Przypomnijmy: zakaz importu z Ukrainy pszenicy, kukurydzy, rzepaku i słonecznika do Bułgarii, Węgier, Polski, Rumunii i Słowacji został wprowadzony przez Komisję Europejską na początku maja. Początkowo ograniczenia obowiązywały do 5 czerwca, a następnie zostały przedłużone do połowy września. KE nie zdecydowała się na dalsze ograniczanie importu.
Decyzji sprzeciwiła się m.in. Polska. Dzień później w życie weszło rozporządzenie ws. bezterminowego zakazu przywozu do naszego kraju ukraińskich produktów rolnych. Decyzje o jednostronnym przedłużeniu ograniczeń importowych podjęły również rządy Węgier, Słowacji i Rumunii.

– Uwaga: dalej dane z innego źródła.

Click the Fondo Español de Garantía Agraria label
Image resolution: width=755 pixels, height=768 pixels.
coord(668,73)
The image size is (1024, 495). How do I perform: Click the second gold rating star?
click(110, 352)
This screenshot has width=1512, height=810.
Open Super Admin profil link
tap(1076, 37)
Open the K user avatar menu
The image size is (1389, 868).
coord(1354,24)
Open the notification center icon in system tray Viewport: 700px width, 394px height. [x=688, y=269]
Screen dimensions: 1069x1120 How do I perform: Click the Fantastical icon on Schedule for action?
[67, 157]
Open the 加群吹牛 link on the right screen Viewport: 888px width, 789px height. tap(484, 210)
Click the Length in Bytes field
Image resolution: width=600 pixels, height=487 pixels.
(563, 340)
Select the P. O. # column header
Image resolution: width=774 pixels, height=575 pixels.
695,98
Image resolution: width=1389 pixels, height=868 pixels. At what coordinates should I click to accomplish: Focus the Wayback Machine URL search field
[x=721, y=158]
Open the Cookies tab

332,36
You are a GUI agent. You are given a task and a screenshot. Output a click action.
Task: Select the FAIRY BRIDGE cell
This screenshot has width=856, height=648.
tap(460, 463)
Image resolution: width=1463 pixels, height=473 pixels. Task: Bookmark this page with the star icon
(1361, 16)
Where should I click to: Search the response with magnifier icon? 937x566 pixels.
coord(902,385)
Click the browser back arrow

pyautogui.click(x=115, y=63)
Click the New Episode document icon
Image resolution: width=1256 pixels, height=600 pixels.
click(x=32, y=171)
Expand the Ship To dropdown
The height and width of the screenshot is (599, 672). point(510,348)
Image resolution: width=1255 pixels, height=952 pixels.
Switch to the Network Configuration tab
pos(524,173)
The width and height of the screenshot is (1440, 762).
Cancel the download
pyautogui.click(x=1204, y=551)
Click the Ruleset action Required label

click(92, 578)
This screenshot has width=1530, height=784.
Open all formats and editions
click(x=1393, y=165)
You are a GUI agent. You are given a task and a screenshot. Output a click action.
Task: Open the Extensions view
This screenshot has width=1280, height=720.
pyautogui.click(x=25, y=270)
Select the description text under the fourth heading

W odpowiedzi władze w Kijowie poinformowały o złożeniu skargi do Światowej Organizacji Handlu na Polskę, Węgry i Słowację. Ponadto wiceminister gospodarki Ukrainy Taras Kaczka przekazał w wywiadzie dla „Rzeczpospolitej”, że Kijów planuje wprowadzenie embarga na polską cebulę, pomidory, kapustę i jabłka. Niedługo później w rozmowie z RMF FM wycofał się z tej zapowiedzi, mówiąc, że „to ostatni punkt w planie działań” władz Ukrainy. Zapewnił, że priorytetem jest rozwiązanie problemu na drodze dialogu.
5 października wiceminister Kaczka przekazał w Brukseli, że Kijów zawiesił skargę do WTO przeciwko Polsce. Zapewnił, że stronie ukraińskiej zależy na znalezieniu „konstruktywnej decyzji w ramach całej Unii Europejskiej”.
Eksperci twierdzą, że atrakcyjnym kierunkiem dla Kijowa mogą być Niemcy, z którymi relacje byłyby pozbawione niepotrzebnych emocji. – Jest ryzyko, że taki zwrot nastąpi. Ukraina musi pamiętać o historii, o tym, jak Niemcy podchodziły do kwestii rosyjskiej napaści jeszcze półtora roku temu. W ogóle problemem ukraińskich elit jest traktowanie biznesu bez kontekstu polityczno-historyczno-społecznego. Nagle ma się okazać, że Niemcy będą beneficjentami inwestowania w Ukrainie mimo bierności na początku wojny? – zastanawiał się w rozmowie z money.pl Oleg Dubisz, wiceprezes Polsko-Ukraińskiej Izby Gospodarczej (PUIG).